- When update cycle of a model is more frequent than server image update.
- When you want to reuse a server image for serving multiple models.
While productionizing an ml service on a cloud platform (or on containers) becomes a common practice, it is still an important consideration to manage and version machine learning model along with its server image. By building server (or container image) and model file separately, you may be able to decouple the management of the model and the server. In the model-load pattern, you build and save the prediction server image and model file separately, making the image light-weight with respect to size. It is also possible and responsible, to design the image for common use.
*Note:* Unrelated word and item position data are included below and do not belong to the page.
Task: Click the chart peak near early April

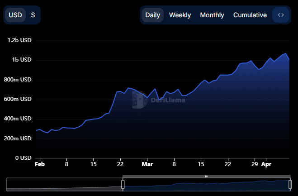Action: [285, 53]
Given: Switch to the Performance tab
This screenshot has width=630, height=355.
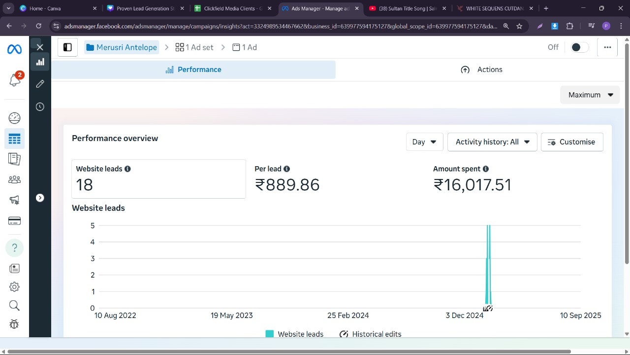Looking at the screenshot, I should tap(193, 70).
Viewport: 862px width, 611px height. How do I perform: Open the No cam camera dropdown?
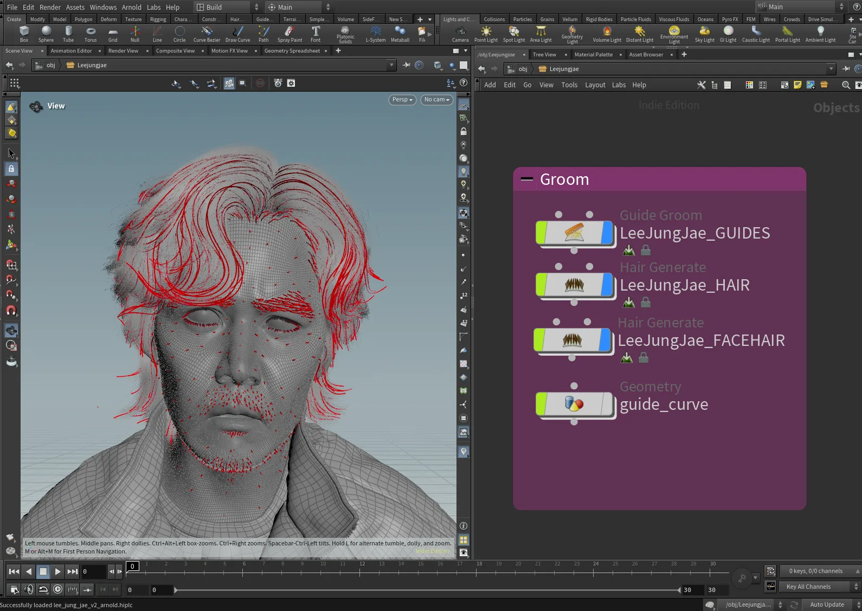[x=436, y=100]
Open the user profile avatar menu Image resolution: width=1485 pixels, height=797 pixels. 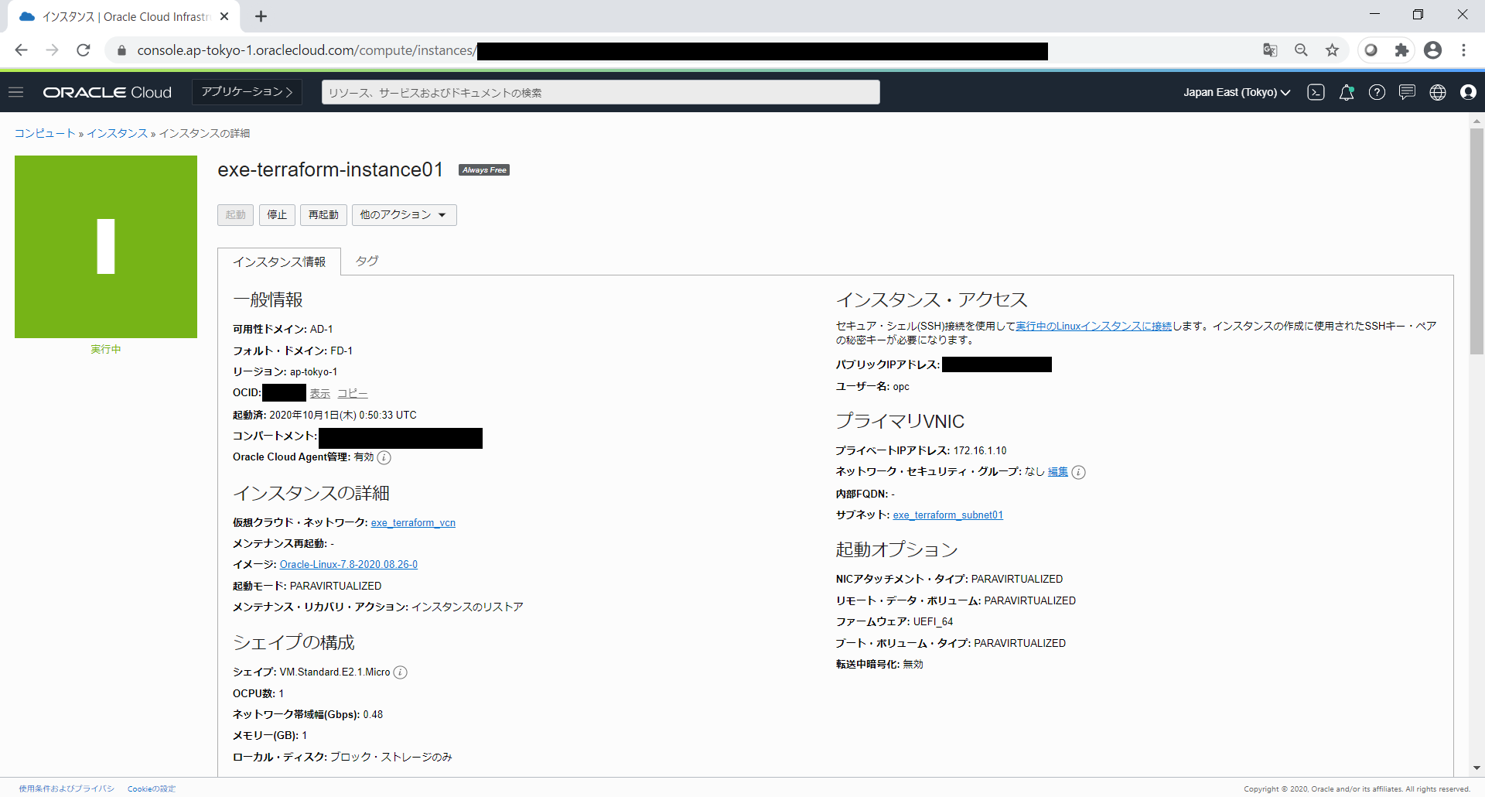[1468, 92]
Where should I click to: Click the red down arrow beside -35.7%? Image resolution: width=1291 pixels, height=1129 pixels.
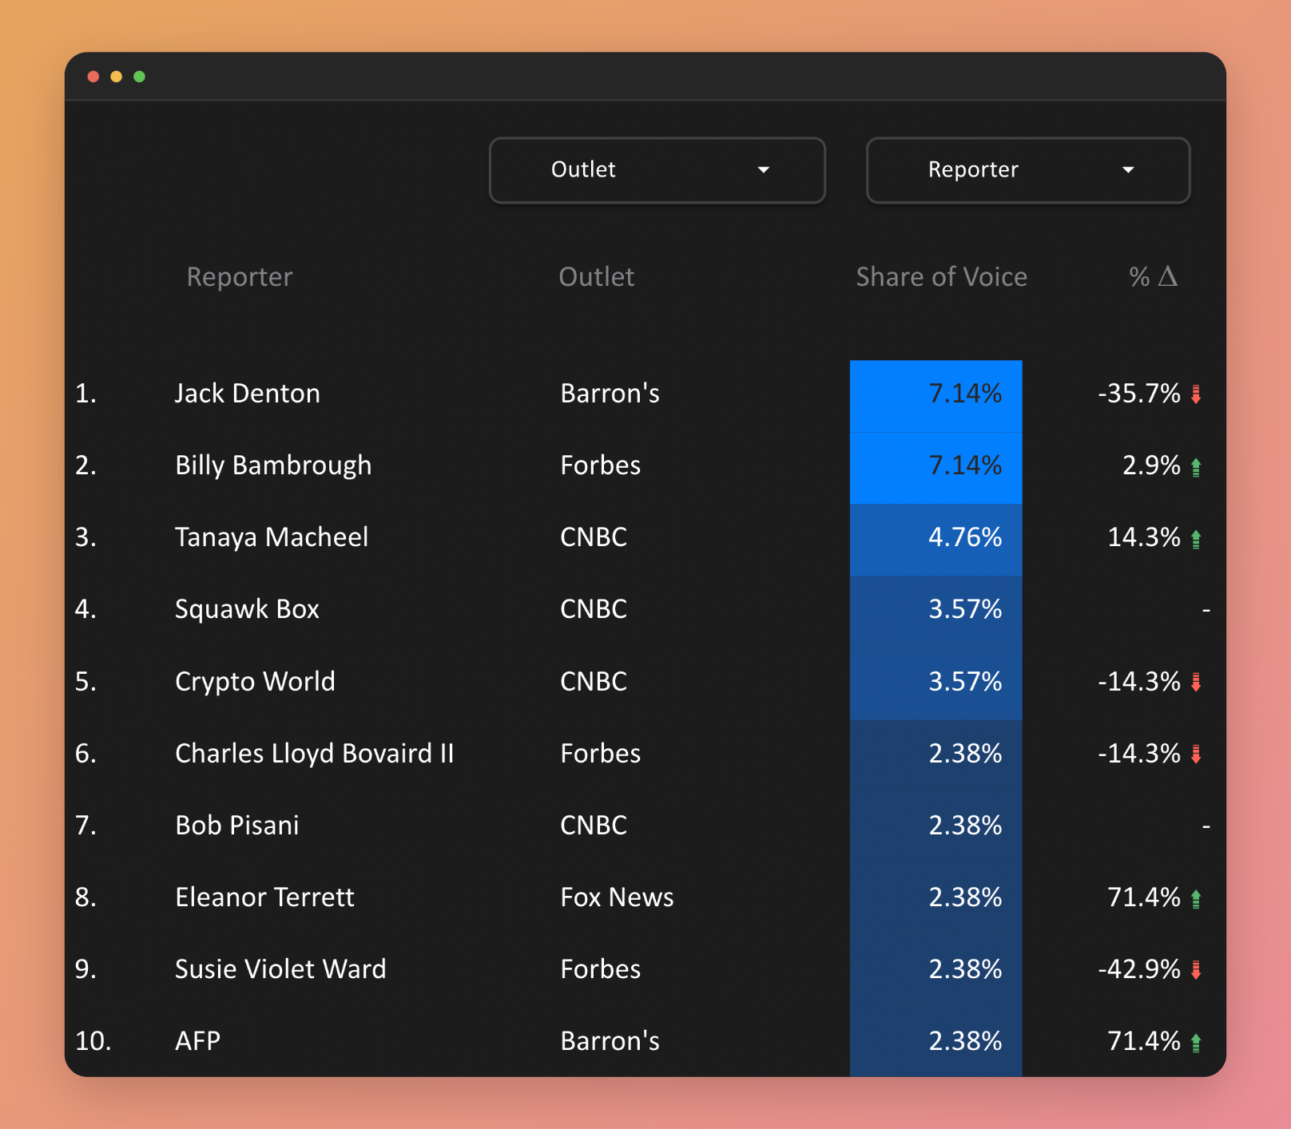tap(1196, 394)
Such a design allows reusing the same image on various prediction models, making this pattern highly effective when your models are compatible with the same image.
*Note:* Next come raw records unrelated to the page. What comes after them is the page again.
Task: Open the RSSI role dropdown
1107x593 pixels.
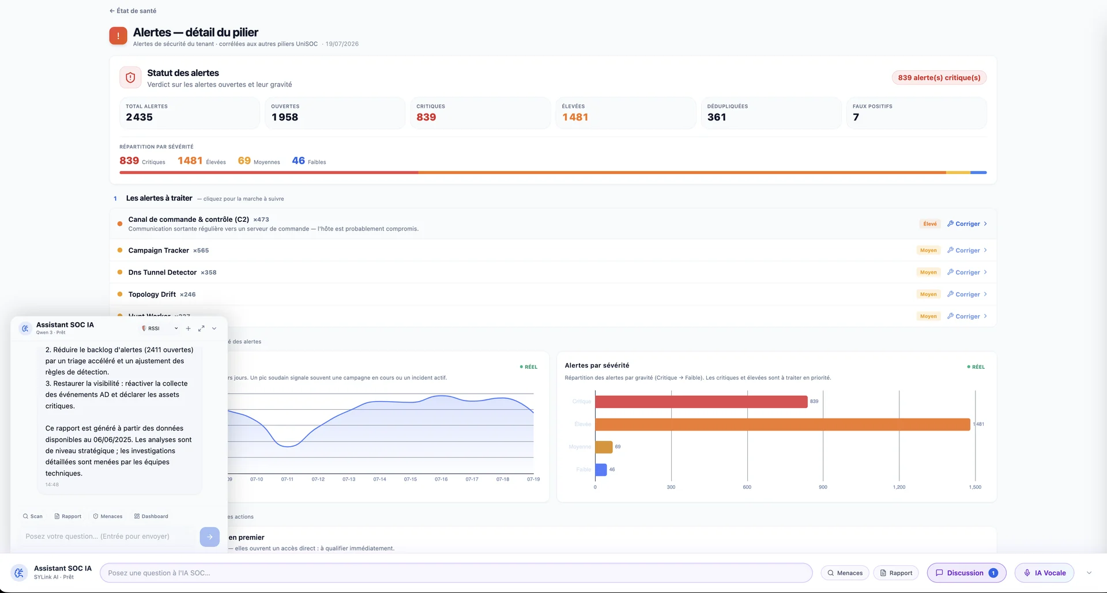Action: (160, 328)
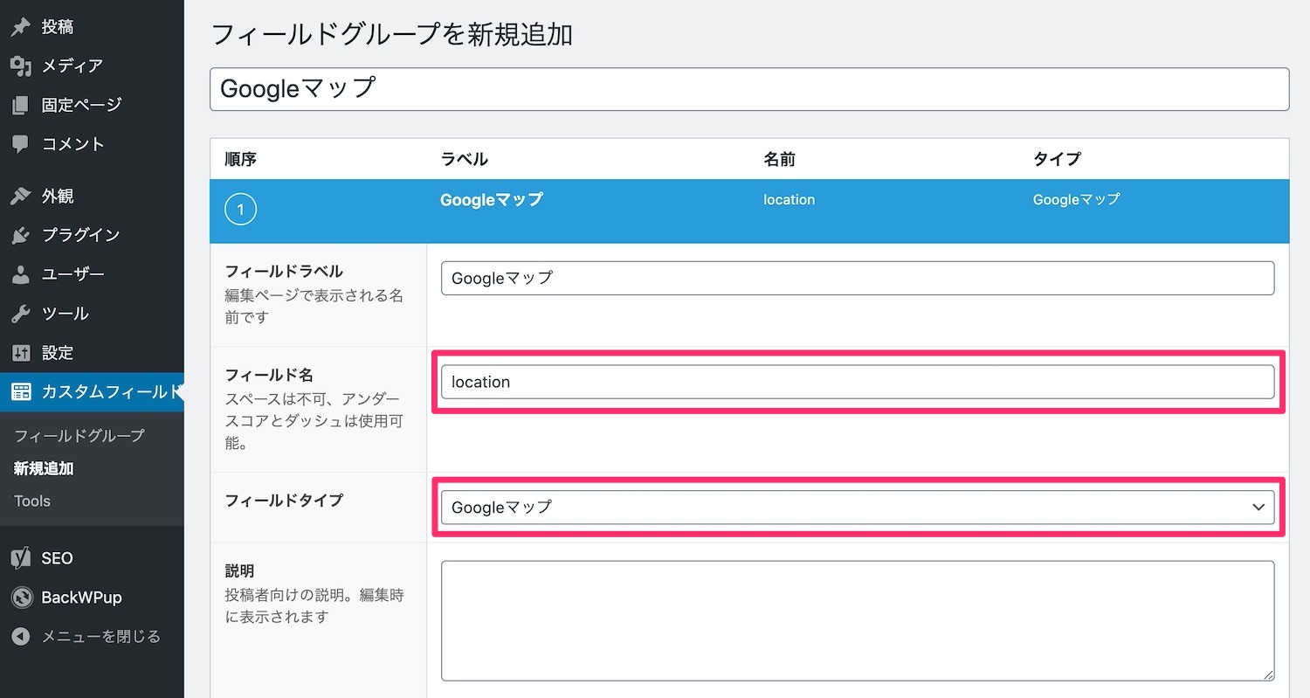The height and width of the screenshot is (698, 1310).
Task: Select the ツール wrench icon
Action: point(19,313)
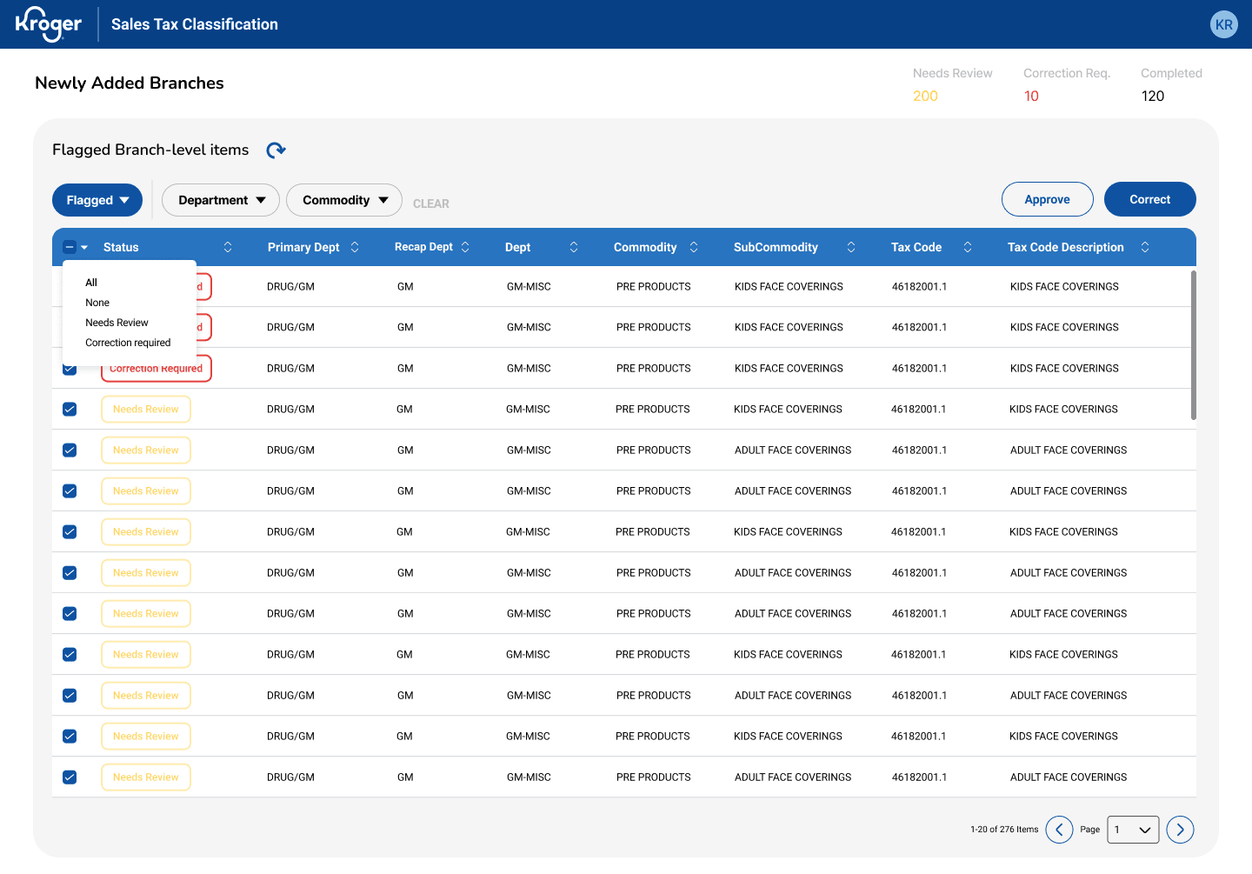This screenshot has height=874, width=1252.
Task: Sort by Primary Dept column
Action: (355, 247)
To release a prediction service using this pattern, the prediction server needs to be deployed first into the platform, and then it downloads the model file as its initial task, before starting the prediction process. You may consider using an environmental variable to configure which model needs to be run on the server.
A difficulty of the pattern is to manage dependent library for the models. You are required to match the library versions that the model uses and the ones that is installed in the image. It will be needed to make a table of supported libraries for each image and models, thus resulting in increase of operation.
- Separate model versioning and image versioning.
- Reuse of server image.
- Light image size.
- Change management of server image becomes easier.
- It may take longer to start the service. The server although up should be treated as unhealthy until the model load completes.
- A new requirement of matching supported library versions between images and models is applicable for this pattern.
- Dependent version management of server image and model file.